I have been using ft_sourceanalysis with ft .avg objects on the data structure. I have just tried "rawtrials", which have a .trial object but not a .avg object. In some of the code it assumes there is a data.avg object, but i can't find it being set and it causes an error. e.g. Nsamples = size(data.avg,2); Nchans = length(data.label); if isfield(data, 'cov') && length(size(data.cov))==3 Ntrials = size(data.cov,1); elseif isfield(data, 'trial') && length(size(data.trial))==3 Ntrials = size(data.trial,1); else Ntrials = 1; end The first Nsamples fails for the rawtrial structure without the .avg. I changed mine to %JER modificiation, if no "avg" but "trial" then get Nsamples from the trial if isfield(data,'avg'); Nsamples = size(data.avg,2); elseif isfield(data,'trial'); Nsamples = size(data.trial,3); end; %Nsamples = size(data.avg,2); similarly, data.avg = data.avg(datchanindx,:); data.cov = data.cov(:,datchanindx,datchanindx); data.trial = data.trial(:,datchanindx,:); to %JER modifications, if get here probably in the raw trials, but may not have data.avg. if isfield(data,'avg'); data.avg = data.avg(datchanindx,:); end data.cov = data.cov(:,datchanindx,datchanindx); if isfield(data,'trial'); data.trial = data.trial(:,datchanindx,:); end;


Robert Oostenveld - 2016-04-12 17:25:00 +0200

Hi John, The trial handling in ft_sourceanalysis dates back >10 years and is regretfully flawed by design. We have been trying to move forward with the code, but at the same trying to keep backward compatible with existing users' matlab scripts. What is it exactly that you are trying to do (from a conceptual point of view)?

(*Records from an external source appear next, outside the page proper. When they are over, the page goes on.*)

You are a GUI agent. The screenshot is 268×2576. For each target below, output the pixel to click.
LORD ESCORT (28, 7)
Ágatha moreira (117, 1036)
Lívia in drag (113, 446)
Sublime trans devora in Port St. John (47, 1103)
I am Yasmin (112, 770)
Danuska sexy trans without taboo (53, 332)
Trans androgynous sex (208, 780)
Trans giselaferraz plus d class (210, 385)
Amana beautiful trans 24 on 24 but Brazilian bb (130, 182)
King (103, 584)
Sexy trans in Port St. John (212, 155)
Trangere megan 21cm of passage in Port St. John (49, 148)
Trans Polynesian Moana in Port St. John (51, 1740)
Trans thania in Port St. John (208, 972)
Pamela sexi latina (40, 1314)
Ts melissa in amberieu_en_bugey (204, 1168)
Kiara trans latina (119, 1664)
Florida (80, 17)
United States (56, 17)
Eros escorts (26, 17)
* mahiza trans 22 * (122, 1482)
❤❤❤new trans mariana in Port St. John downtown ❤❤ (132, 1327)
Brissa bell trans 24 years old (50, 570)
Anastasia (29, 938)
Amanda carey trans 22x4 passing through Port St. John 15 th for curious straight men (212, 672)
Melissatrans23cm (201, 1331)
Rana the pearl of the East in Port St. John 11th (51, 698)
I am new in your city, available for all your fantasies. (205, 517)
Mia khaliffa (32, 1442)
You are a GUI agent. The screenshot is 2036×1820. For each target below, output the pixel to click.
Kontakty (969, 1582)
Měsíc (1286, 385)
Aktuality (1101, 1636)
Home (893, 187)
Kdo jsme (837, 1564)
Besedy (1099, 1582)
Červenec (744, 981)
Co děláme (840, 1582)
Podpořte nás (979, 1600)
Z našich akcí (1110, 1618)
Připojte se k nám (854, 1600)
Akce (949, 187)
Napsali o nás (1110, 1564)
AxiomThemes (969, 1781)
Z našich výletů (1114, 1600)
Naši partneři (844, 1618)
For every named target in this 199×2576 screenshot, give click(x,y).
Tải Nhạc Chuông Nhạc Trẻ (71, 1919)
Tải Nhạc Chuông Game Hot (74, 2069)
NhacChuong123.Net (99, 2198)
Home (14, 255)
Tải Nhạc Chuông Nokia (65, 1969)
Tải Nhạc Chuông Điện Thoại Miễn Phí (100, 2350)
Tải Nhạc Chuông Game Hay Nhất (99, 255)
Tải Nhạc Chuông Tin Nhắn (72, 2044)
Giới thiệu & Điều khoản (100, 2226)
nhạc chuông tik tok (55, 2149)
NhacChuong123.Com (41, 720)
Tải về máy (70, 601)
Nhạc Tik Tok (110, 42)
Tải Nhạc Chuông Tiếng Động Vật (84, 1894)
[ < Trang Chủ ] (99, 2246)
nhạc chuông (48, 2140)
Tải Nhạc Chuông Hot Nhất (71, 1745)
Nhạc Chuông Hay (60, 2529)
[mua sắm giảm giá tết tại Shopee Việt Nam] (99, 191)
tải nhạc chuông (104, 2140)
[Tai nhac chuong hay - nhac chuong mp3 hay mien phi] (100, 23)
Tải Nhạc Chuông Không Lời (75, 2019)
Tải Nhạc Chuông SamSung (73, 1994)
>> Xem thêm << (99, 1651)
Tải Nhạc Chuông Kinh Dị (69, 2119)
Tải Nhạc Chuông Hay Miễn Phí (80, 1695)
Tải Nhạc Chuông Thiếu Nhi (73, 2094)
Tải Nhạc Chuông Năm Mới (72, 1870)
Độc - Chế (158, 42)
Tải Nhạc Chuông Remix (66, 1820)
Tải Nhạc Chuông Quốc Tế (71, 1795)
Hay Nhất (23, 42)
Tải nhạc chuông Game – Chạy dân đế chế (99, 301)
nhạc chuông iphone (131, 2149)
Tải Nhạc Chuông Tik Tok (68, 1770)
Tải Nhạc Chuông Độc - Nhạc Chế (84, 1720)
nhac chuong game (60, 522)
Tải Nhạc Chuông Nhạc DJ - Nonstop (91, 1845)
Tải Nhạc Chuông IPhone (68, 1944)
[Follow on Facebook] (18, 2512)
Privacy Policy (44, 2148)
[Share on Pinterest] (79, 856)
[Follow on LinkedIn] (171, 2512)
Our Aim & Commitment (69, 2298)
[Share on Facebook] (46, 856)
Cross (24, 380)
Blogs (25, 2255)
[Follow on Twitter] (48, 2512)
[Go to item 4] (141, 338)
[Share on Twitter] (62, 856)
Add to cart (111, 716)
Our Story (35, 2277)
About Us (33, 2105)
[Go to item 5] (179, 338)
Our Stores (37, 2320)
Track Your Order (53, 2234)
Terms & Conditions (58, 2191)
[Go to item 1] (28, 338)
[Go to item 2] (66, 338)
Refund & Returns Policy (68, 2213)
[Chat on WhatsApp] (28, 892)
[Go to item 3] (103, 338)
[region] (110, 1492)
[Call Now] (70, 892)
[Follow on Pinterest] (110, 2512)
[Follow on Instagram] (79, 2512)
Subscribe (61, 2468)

John Richards - 2016-04-12 21:06:46 +0200

Conceptually, i have two kinds of FT data. One kind is the "avg" and consists of a single average trial, with n-slices, and n-electrodes. In the FT object representing data this is put in the .avg object of the data structure. The second kind is "trial" data, and consists of several trials, with n-trials, n-slices, and n-electrodes. This is put into the .trial object of the data structure. From what I understand, the data objects in FT either have a avg object or a trial object, but not both. In the code below one place assumes there is a "avg" object in the structure, and the second place assumes there are both "avg" object and "trial" object in the structure. So no matter how one arrives at this particular location on the ft_sourceanalysis procedure, with just one of these objects, the code will fail. My modifications below test of the avg or trial object in the data structure, and acts accordingly. John


Robert Oostenveld - 2016-04-13 12:08:15 +0200

(In reply to John Richards from comment #2) Both are contained within one FieldTrip data structure that is "time-locked" to the event onset at t=0. The data structure is the result of ft_timelockanalysis with cfg.keeptrials=yes. You should not consider the "avg" and the "trial" subfield separate from the remainder of the data structure. See http://www.fieldtriptoolbox.org/reference/ft_datatype_timelock Compared to raw data (see http://www.fieldtriptoolbox.org/reference/ft_datatype_raw) the important difference in the trial field is that it is a 3D array, rather than a cell array of 2D matrices. The "time-locked" data structure will most likely also have single trial or an average channel covariance matrix. Do you want to source reconstruct the average (1), or do you want to source reconstruct individual trials (2)? In the latter case, you can construct the inverse operator either on the average (2a), or also on the individual trials (2b). With case 2b you should be aware that if the inverse operator is data dependent (like with a beamformer), the covariance will be used. The single trial covariance is a poor estimator of the signal and noise structure and hence the single trial estimates using single trial inverse operator are usually very poor. Case 2a is relevant if you want to do within-subject statistics, comparing different types of trials under the H0 that the cortical activity is the same in the two types of trials. Under that H0, all trials can (and should) have the same inverse operator, which is therefore based on the averaged covariance over all trials (regardless the condition). You can also contrast the average between two conditions (i.e. 1b), following the approach outlined on http://www.fieldtriptoolbox.org/tutorial/beamformer#source_analysiscontrast_activity_to_another_interval If the problem persists, please send me the input cfg and data that you pass to the ft_sourceanalysis function (see http://www.fieldtriptoolbox.org/faq/how_should_i_send_example_data_to_the_developers).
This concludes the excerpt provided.